None of that seems so profound, so shattering. I have had harder trials in my life. But I had to fight tears when I was trying to explain myself to this friend and it was almost even harder keeping myself from crying as I briskly walked over to the school library. I guess I figured I would either a) be safe weeping among books or b) keep my cool as I remembered how much I love reading. (If that sounds nerdy to you, that's because it is.) But it worked. I held it together and stayed on campus to do some reading assignments. About an hour later, one of my teachers from allmän invited me to join the class for a meeting they were having. I have been mostly attending lectures with Expo lately, so I don't see a lot of the old allmän gang anymore. I felt kind of ashamed. The last thing I wanted to do was to explain why I have been gone, which happens to involve an embarrassing combination of being with Expo and staying-at-home-eating-chocolate-in-my-bed because I can't pull myself together for the day.
My fears were allayed as I entered the classroom and Maria handed me gingerbread cookies. Everyone was drinking from juice boxes (I picked pear, a flavor they use way more here than in the States) and laughing at a Freudian slip Tomas had made as he began explaining our assignment for the day. We have been split up into groups that represent countries in the United Nations. I am one of the delegates from Russia. When this project first started a few weeks ago, it seemed like I was the only person ever doing any work. I gave a spontaneous presentation in front of the class about a dense climate-change document we had read, I looked up facts about the food situation in Russia, I organized our group binder, and I spent way too long looking up words so as to understand a Swedish write-up about Russia's political positions. It was frustrating because I am not the one who actually needs this particular education, and yet I was the only one fulfilling the group responsibilities. I guess I can't talk now because I basically bailed on the class after that, so now we Russians find ourselves in a quandary. Our group leader dropped the class just today, I believe, and all the other group members feel too overwhelmed to carry on with the task of representing our country in the meeting next week.

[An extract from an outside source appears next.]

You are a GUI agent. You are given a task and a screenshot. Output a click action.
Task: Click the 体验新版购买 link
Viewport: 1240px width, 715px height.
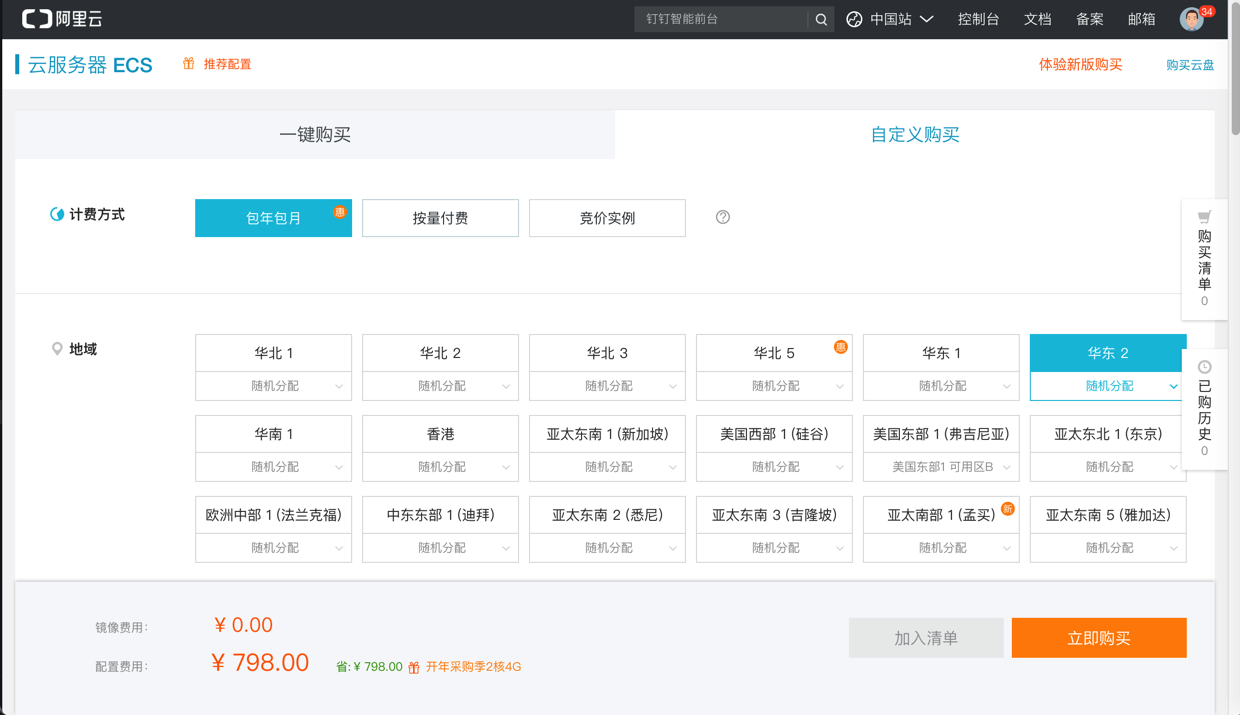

In spite of my limitations, I was nominated to give the talk explaining Russia's positions to the rest of the class; I mean, uh, the UN. Everyone expressed confidence in my ability to do this. And I have to admit, folks, I have come a long way since arriving here. I have grown more comfortable making spontaneous (i.e. not-laboriously-thought-out-before-raising-my-hand) comments in class, I can understand and participate in lunch-table conversation, I've given prayers and testimonies and even a talk in church, I can ask for help and directions without fear that I won't understand the answer given, I can talk on the phone with Swedes (that used to terrify me), and I've even had some arguments in Swedish now. That's a milestone. When the Expo class first returned after their seven-week internships, many remarked that my speech was quicker, more natural, and I was using more advanced vocabulary. I think I actually did a victory jump in the air upon receiving this news. My time and tears and turmoil have not been for naught!
So things are here-and-there. Up and down. 'Round and 'round. But I have found that traveling is kind of like that. You grow in miles. You are pulled out of not only your comfort zone but almost all your reference points. You are not yourself in relation to the familiar things: parents, siblings, long-time friends, familiar streets. It's like being alone with yourself in a sense. There is an element of discovery in that, a sense of wonder. Sometimes the peace I find in it is all-consuming. Other times, it just feels like loneliness wrapped in prettier packaging. But I'm trying to learn, or maybe just remember, that unexpected lovelinesses come out of loneliness. I wouldn't ever ask for some of the heartaches I've had here, but I likewise wouldn't have dared to dream of such rich blessings as the ones I've received since my arrival in late August.
Some nights I fall asleep while my thoughts spindle out into a long, unfinished prayer of gratitude.